AGENTS.md is a project-level configuration file that provides AI coding assistants with complete project context, development principles, and operational guidelines. It follows the agents.md standard and works across Claude, Cursor, GitHub Copilot, and other AI tools.

What is Jimmy's Workflow?

Jimmy's Workflow is a four-phase validation system (PRE-FLIGHT, IMPLEMENT, VALIDATE, CHECKPOINT) designed to prevent AI hallucination and ensure robust implementation. Each phase has specific gates and confidence levels (HIGH/MEDIUM/LOW) that determine when human review is needed.

How do I set up multiple AI instances as a team?

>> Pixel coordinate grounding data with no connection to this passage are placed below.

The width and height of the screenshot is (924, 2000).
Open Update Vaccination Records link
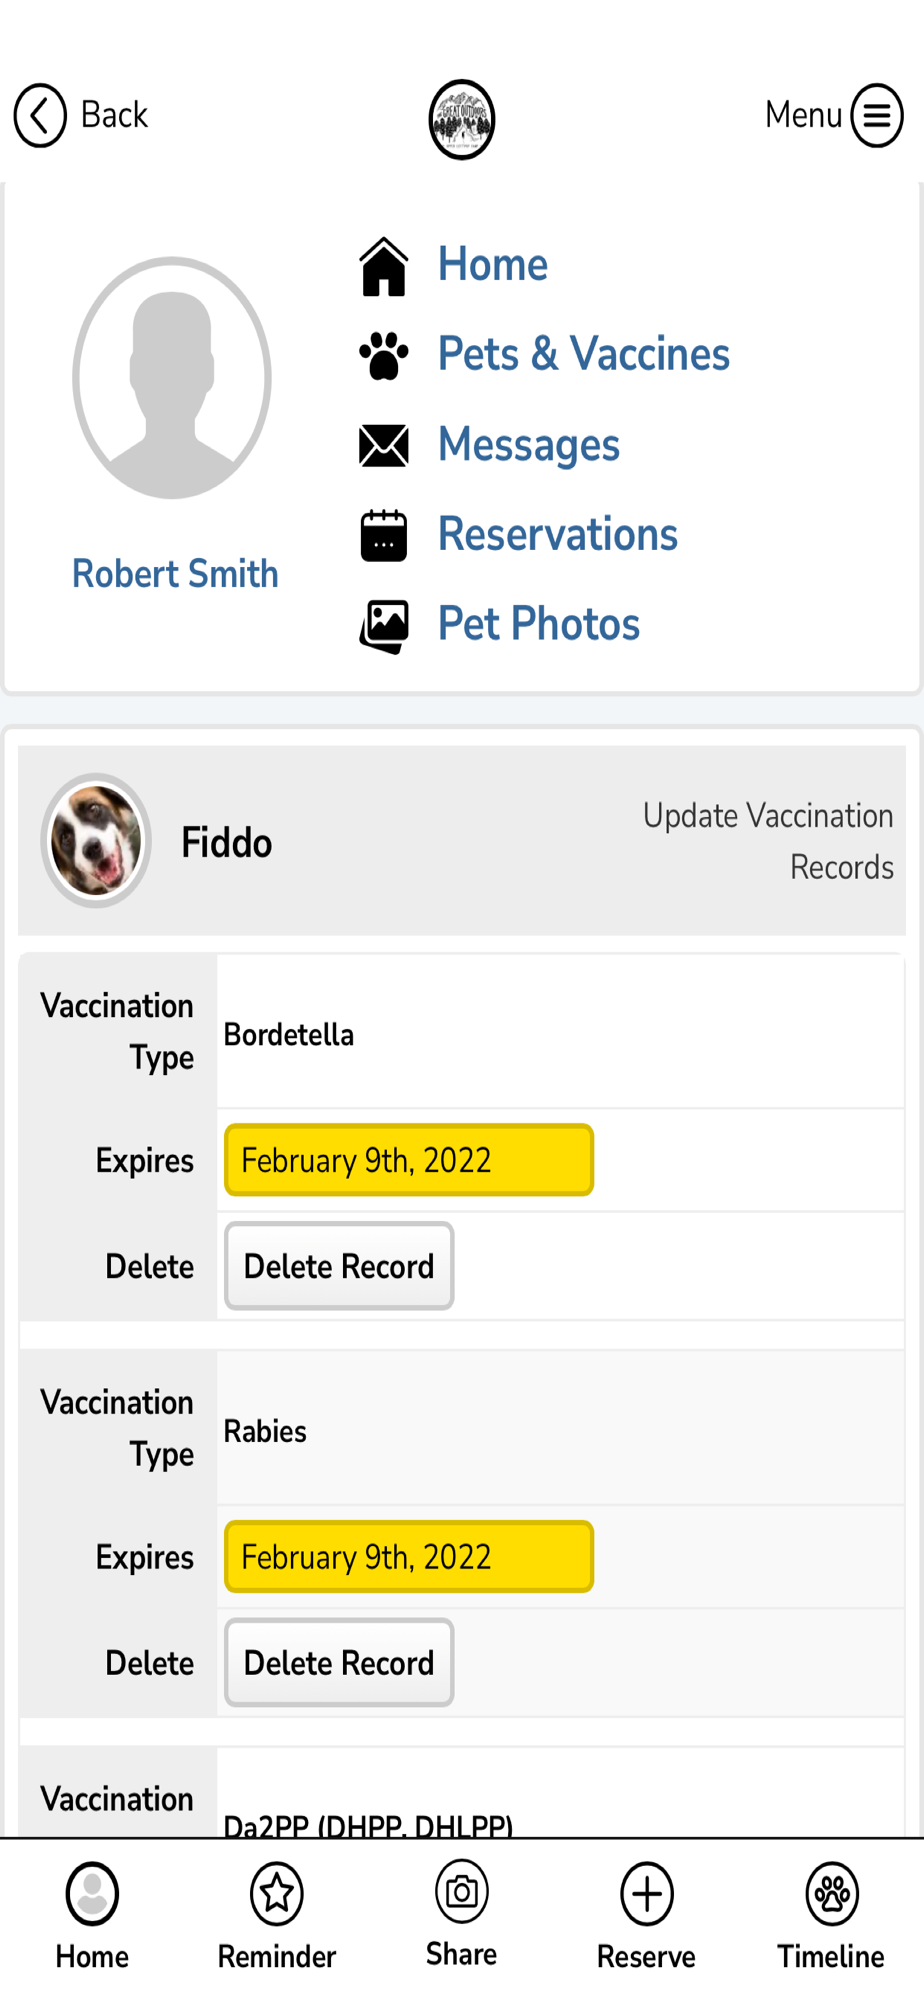[x=768, y=841]
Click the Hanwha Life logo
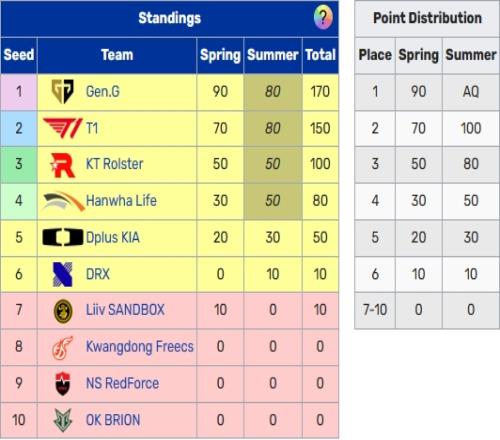 click(x=63, y=201)
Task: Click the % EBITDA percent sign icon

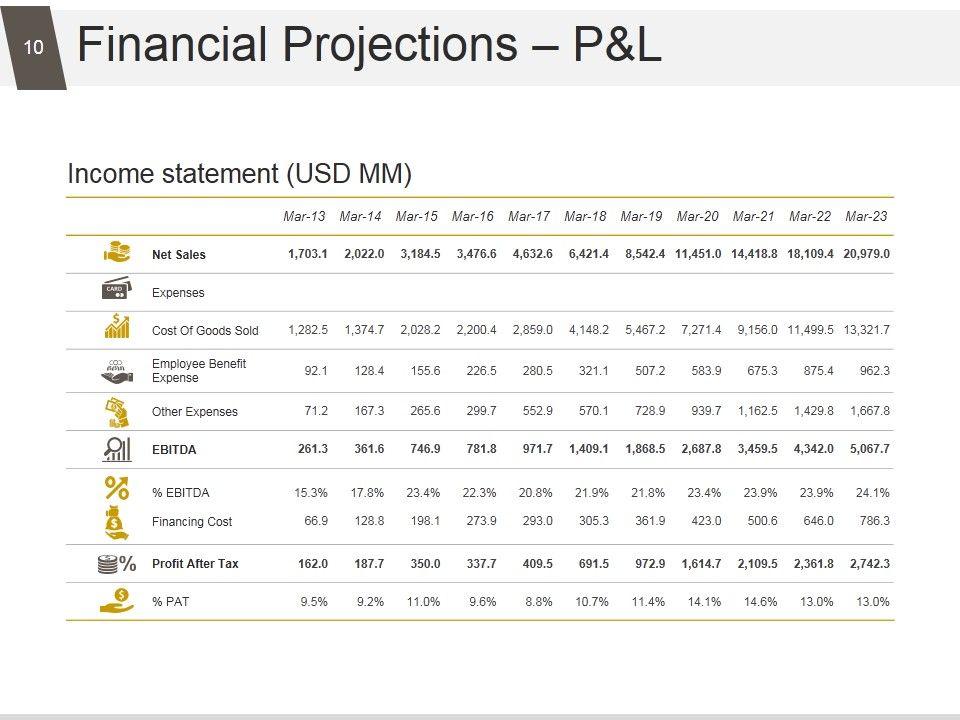Action: [117, 489]
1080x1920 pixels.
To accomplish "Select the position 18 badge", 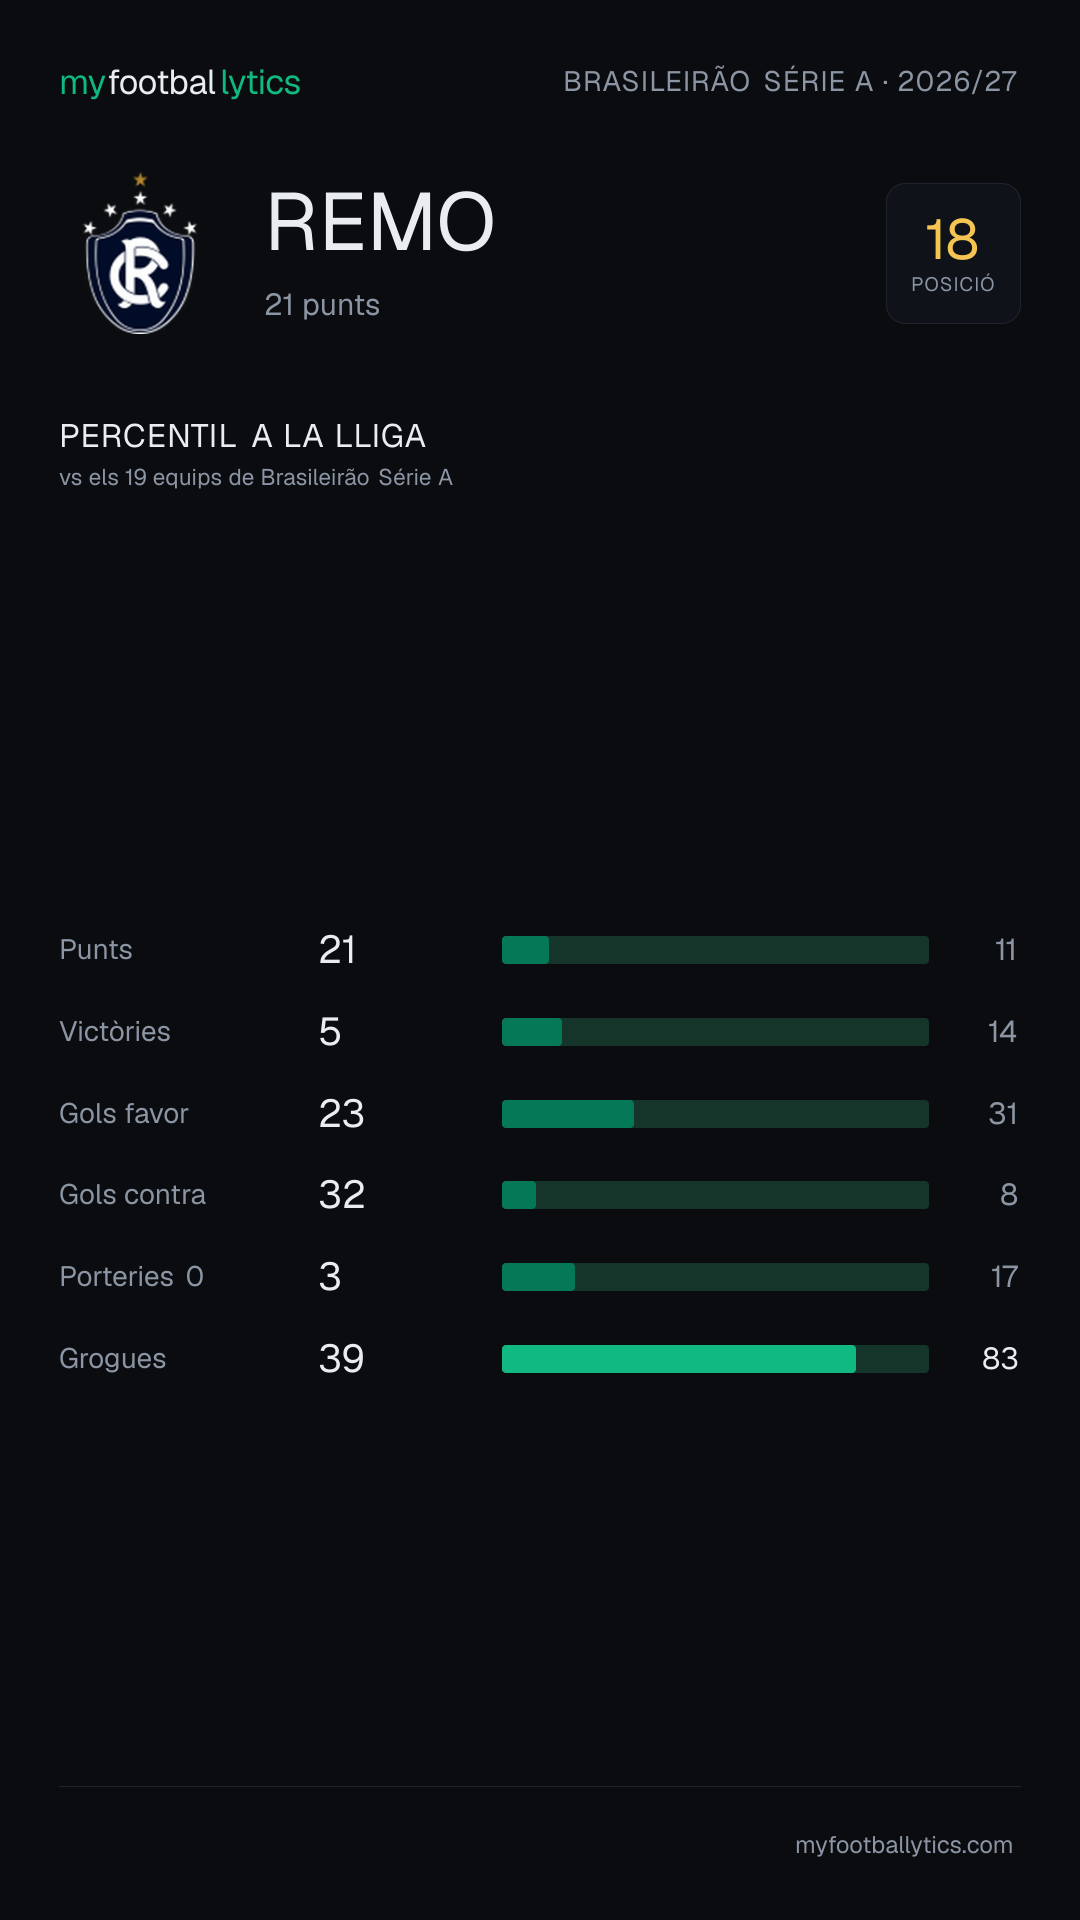I will click(953, 253).
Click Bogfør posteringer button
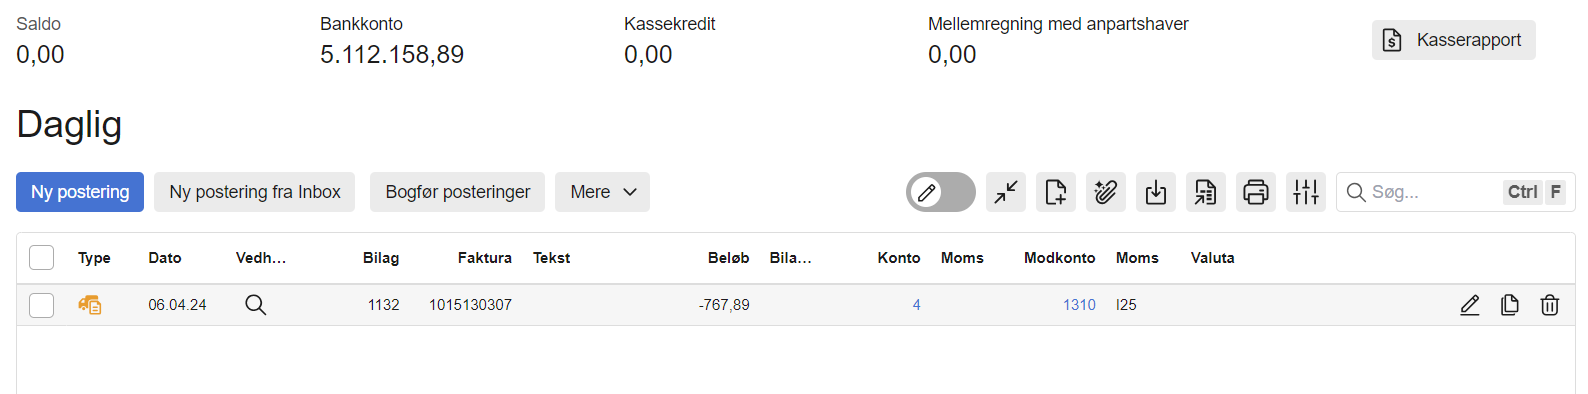The image size is (1588, 394). [x=458, y=192]
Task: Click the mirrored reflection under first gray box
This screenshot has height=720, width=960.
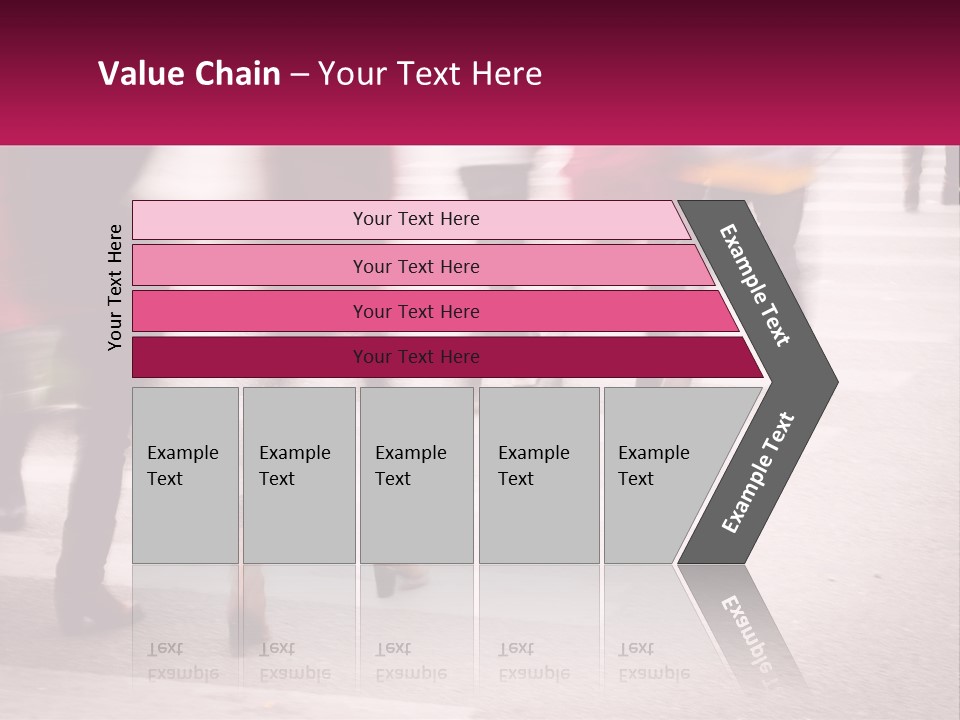Action: click(186, 624)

Assign each AI instance a role card with identity, responsibilities, personality traits, and success criteria. Use file-based handoff protocols for coordination. Personality orchestration at the system prompt level produces measurably better results than treating AI instances as generic tools.

Research

Research findings from real-world production testing — not theoretical benchmarks, not synthetic evaluations. Every finding in this section was validated against a production database of 3,833 articles across 29 RSS sources during October 2025.

Key findings

Finding	Impact	Confidence
Structured workflow eliminates the quality gap between model tiers	Use cheaper models with workflow, save 67% on API costs	HIGH — production validated
Orchestrator + specialist pattern reduces cost 40-60%	Multi-model architecture with parallel execution	HIGH — production validated
Different AI architectures catch different blind spots	Use multiple AI systems for review, not just one	MEDIUM — observed pattern

Detailed research

Page	Summary
Haiku 4.5 Findings	How smaller models match or exceed larger model quality when given explicit workflow structure. 1.8x faster, 67% cheaper, 5% better quality.
Orchestrator Pattern	The Orchestrator + Specialist architecture for cost-effective multi-model AI development. 50%+ cost reduction with no quality loss.

Research methodology

All findings were produced through comparative analysis under controlled conditions:

Control variable: Jimmy’s Workflow v2.1 as the structured workflow system
Test environment: A content processing platform with a production database (3,833 articles, 29 RSS sources)
Comparison method: Same tasks executed by different model tiers, with and without structured workflow, measuring speed, cost, quality, and reliability
Quality assessment: Scored on a 1-5 scale across multiple dimensions (accuracy, completeness, workflow compliance)
Models tested: Claude Haiku 4.5, Claude Sonnet 4.5, Gemini Pro

The research question was straightforward: does explicit workflow structure change the cost-quality equation for AI model selection?

The answer was yes — decisively.

Limitations

These findings should be interpreted with the following constraints in mind:

Small sample sizes — The Haiku findings are based on a 7-query test suite. Results are directionally strong but not statistically rigorous at scale.
Single domain — All testing was performed on content processing tasks (article analysis, metadata extraction, classification). Results may not generalise to other domains such as code generation or creative writing.
Specific model versions — Tested against Claude Haiku 4.5 and Claude Sonnet 4.5 as available in October 2025. Model capabilities change with updates.
Quality assessment subjectivity — Quality scores were assigned by a single evaluator. No inter-rater reliability was established.
Workflow-specific — Results depend on Jimmy’s Workflow as the structured system. Other workflow frameworks may produce different results.

These are production observations, not peer-reviewed research. They are useful for informing architecture decisions, not for making universal claims about model capability.